## Work to be completed:
Copy the lines of the data below word for word, from the line containing "This screenshot has width=1413, height=782." through the end of the data, including both of those lines.

## Raw records:
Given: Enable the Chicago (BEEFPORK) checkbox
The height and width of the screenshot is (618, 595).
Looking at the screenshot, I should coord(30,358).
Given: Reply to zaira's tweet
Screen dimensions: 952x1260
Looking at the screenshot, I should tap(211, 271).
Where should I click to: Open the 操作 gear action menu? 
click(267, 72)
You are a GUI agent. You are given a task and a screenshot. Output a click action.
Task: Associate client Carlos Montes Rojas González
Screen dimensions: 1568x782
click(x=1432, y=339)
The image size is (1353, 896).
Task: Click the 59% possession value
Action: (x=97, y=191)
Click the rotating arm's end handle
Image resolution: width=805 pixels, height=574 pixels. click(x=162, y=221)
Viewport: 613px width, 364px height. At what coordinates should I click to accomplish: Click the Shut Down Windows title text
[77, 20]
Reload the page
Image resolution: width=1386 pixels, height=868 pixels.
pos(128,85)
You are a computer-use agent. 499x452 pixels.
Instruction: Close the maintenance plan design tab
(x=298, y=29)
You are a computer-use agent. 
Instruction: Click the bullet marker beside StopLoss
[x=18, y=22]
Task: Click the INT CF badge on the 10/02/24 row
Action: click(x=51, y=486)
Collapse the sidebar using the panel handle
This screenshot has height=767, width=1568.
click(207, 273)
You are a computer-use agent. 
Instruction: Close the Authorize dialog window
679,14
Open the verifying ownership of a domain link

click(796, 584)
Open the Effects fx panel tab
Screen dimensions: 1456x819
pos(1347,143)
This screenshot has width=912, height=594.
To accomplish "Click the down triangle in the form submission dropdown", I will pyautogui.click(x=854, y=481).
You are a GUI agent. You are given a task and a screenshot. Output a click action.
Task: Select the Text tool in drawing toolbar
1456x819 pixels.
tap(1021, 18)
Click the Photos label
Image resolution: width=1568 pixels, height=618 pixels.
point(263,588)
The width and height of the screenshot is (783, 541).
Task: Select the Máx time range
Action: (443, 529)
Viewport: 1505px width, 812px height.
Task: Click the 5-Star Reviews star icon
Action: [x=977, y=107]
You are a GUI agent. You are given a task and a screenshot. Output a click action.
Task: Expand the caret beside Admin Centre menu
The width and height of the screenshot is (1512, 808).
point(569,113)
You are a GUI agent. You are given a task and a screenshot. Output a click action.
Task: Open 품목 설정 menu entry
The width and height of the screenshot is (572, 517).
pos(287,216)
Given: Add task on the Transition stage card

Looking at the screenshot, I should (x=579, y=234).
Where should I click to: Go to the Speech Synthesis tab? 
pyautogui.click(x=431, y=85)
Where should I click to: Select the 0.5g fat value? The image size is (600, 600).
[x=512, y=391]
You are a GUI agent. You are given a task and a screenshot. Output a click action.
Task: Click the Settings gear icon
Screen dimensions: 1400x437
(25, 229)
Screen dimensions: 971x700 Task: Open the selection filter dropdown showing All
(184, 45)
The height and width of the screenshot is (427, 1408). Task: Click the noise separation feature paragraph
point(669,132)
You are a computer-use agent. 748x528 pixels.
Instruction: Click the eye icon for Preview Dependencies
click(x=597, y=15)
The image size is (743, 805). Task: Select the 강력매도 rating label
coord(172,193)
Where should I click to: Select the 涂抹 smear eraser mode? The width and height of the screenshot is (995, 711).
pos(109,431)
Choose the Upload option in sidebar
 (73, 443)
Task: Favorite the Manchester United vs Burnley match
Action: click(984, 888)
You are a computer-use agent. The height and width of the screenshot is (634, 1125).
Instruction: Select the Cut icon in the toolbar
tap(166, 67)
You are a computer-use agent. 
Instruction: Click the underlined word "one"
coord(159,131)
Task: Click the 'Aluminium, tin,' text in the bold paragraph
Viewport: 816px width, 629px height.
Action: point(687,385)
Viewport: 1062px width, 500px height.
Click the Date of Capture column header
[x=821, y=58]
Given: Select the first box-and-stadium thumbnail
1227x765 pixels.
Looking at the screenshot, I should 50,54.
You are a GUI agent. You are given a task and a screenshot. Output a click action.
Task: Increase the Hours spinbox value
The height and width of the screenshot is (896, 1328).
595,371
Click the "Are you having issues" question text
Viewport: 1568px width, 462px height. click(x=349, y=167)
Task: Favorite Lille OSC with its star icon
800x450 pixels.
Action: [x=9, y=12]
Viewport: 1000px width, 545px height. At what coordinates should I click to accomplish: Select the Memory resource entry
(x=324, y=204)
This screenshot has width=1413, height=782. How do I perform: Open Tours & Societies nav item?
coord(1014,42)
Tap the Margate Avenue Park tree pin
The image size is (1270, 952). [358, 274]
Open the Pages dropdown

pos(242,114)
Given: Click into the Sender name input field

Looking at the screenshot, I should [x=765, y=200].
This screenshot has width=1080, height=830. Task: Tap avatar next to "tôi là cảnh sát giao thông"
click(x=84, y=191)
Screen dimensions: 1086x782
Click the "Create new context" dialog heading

## Exercise answer:
This screenshot has width=1413, height=782. How do I perform: Open Tours & Societies nav item?
coord(1014,42)
Tap the Margate Avenue Park tree pin
The image size is (1270, 952). [358, 274]
Open the Pages dropdown

pos(242,114)
Given: Click into the Sender name input field

Looking at the screenshot, I should [x=765, y=200].
This screenshot has width=1080, height=830. Task: Tap avatar next to "tôi là cảnh sát giao thông"
click(x=84, y=191)
Screen dimensions: 1086x782
Click the "Create new context" dialog heading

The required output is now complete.